▶ _Excerpted passage_
Background: The early detection of autism spectrum disorder (ASD) is imperative for enhancing long-term developmental outcomes. Nevertheless, conventional screening methods depend on time-consuming, expert-driven behavioral assessments and are characterized by limited scalability. Automated video-based analysis provides a noninvasive and objective approach for the extraction of behavioral biomarkers from naturalistic recordings.
Methods: A modular multimodal framework was developed that integrates motion-based video analysis and facial feature extraction for the purpose of ASD versus typically developing (TD) classification. The system is capable of processing RGB videos, skeleton/stickman representations, and motion trajectory streams. A comprehensive set of kinematic features was extracted, encompassing joint trajectories, velocity and acceleration profiles, posture variability, movement smoothness, and bilateral asymmetry. The repetitive stereotypical behaviors exhibited by the subjects were characterized using frequency-domain analysis via FFT within the 0.3–7.0 Hz band. Facial expression features derived from normalized face crops and landmark-based morphological descriptors were integrated as complementary modalities. The feature-level fusion process was executed subsequent to z-score normalization, and the classification procedure was conducted using a Random Forest model with stratified 5-fold cross validation. The implementation of GPU acceleration was instrumental in facilitating near real-time inference.
Results: The motion-based ComplexVideos pipeline demonstrated a cross-validated accuracy of 94.2 ± 2.1% with an area under the ROC curve (AUC) of 0.93. Skeleton-based KinectStickman inputs demonstrated moderate performance, with an accuracy range of 60–80%. In contrast, facial-only models exhibited an accuracy of approximately 60%. The integration of multiple modalities through feature fusion has been demonstrated to enhance the robustness of classification algorithms and mitigate the occurrence of false negative outcomes, thereby surpassing the performance of singlemodality models. The mean inference time remained below one second per video frame under standard operating conditions. Conclusions: The experimental results demonstrate that the integration of multimodal cues, including motion and facial features, facilitates the development of effective and efficient video-based screening methods for autism spectrum disorder (ASD). The proposed framework is designed to offer a scalable, extensible, and computationally efficient solution that can support early screening in clinical and remote assessment settings.

Collected data
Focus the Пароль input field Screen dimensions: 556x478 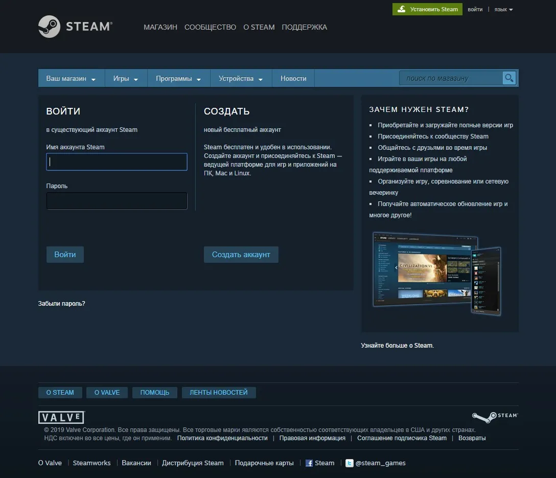pos(117,201)
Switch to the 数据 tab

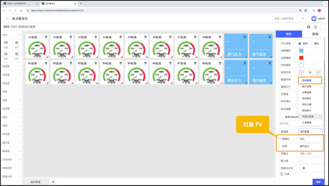pyautogui.click(x=315, y=34)
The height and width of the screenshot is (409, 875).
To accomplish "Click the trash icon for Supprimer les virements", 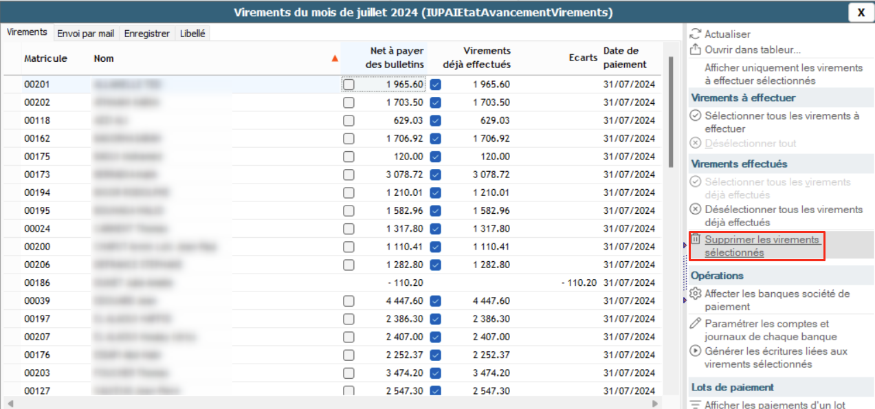I will (695, 239).
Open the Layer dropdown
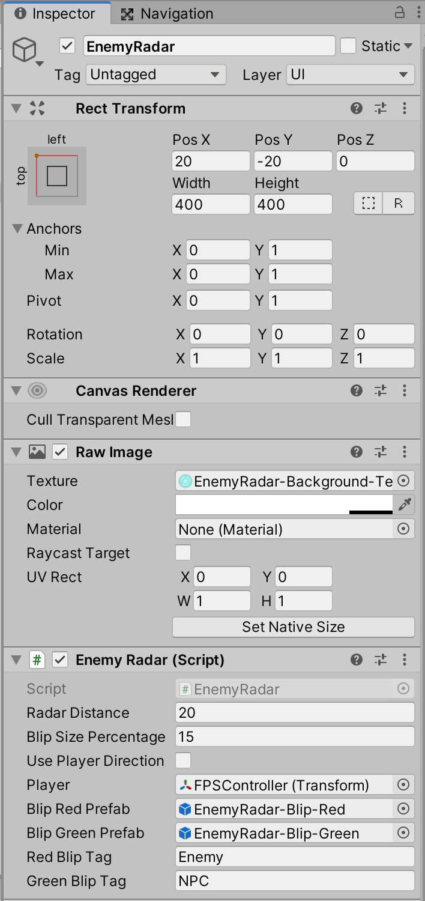The width and height of the screenshot is (425, 901). coord(350,75)
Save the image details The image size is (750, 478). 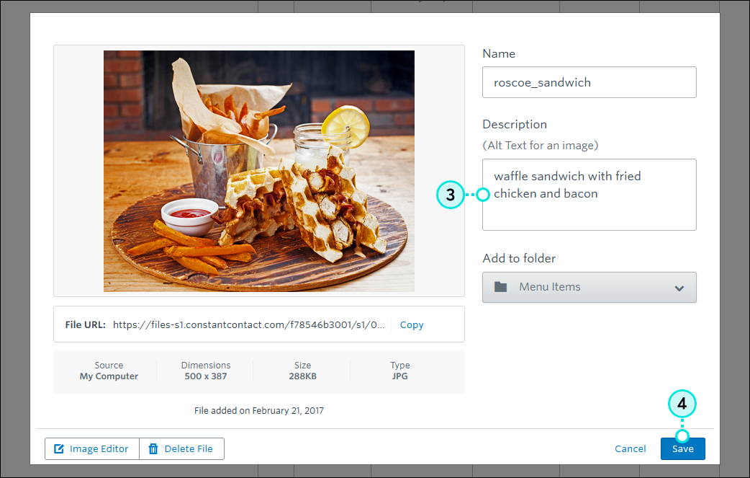[x=682, y=448]
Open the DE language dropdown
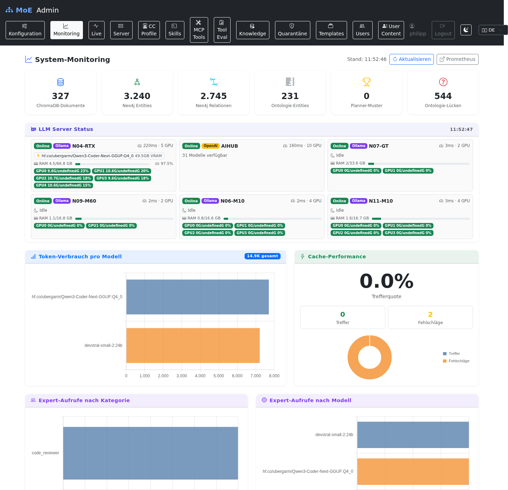Image resolution: width=508 pixels, height=490 pixels. 492,30
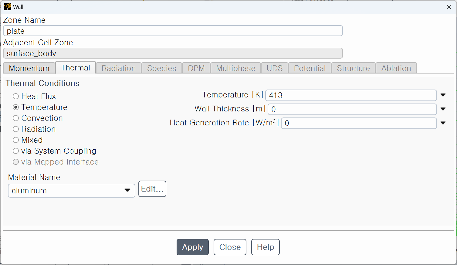Open the Heat Generation Rate dropdown arrow
The height and width of the screenshot is (265, 457).
pyautogui.click(x=443, y=123)
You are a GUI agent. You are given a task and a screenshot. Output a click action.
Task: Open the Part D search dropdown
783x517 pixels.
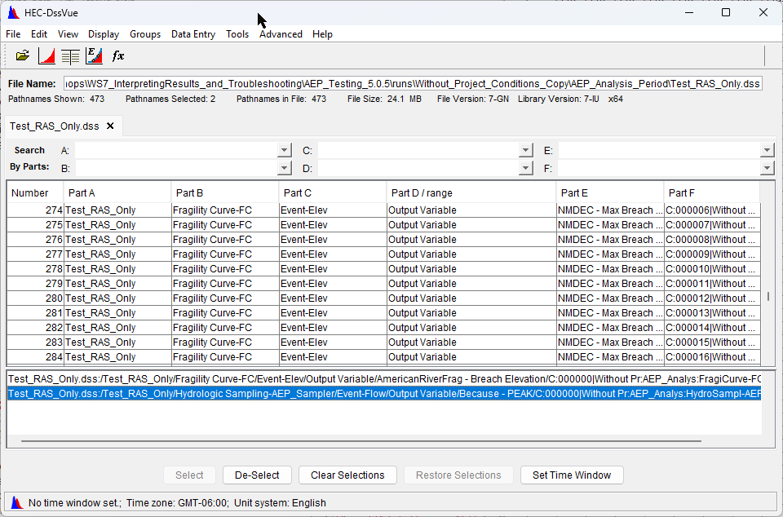click(525, 168)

▶ _Task requirements_
**1)** In the autism screening abstract, what frequency band was used for the FFT analysis of repetitive stereotypical behaviors?
**2)** Reproduce the passage from the autism screening abstract starting with "Background: The early" and going on through "from naturalistic recordings.".

▶ _Exercise solutions_
**1)** 0.3–7.0 Hz

**2)**
Background: The early detection of autism spectrum disorder (ASD) is imperative for enhancing long-term developmental outcomes. Nevertheless, conventional screening methods depend on time-consuming, expert-driven behavioral assessments and are characterized by limited scalability. Automated video-based analysis provides a noninvasive and objective approach for the extraction of behavioral biomarkers from naturalistic recordings.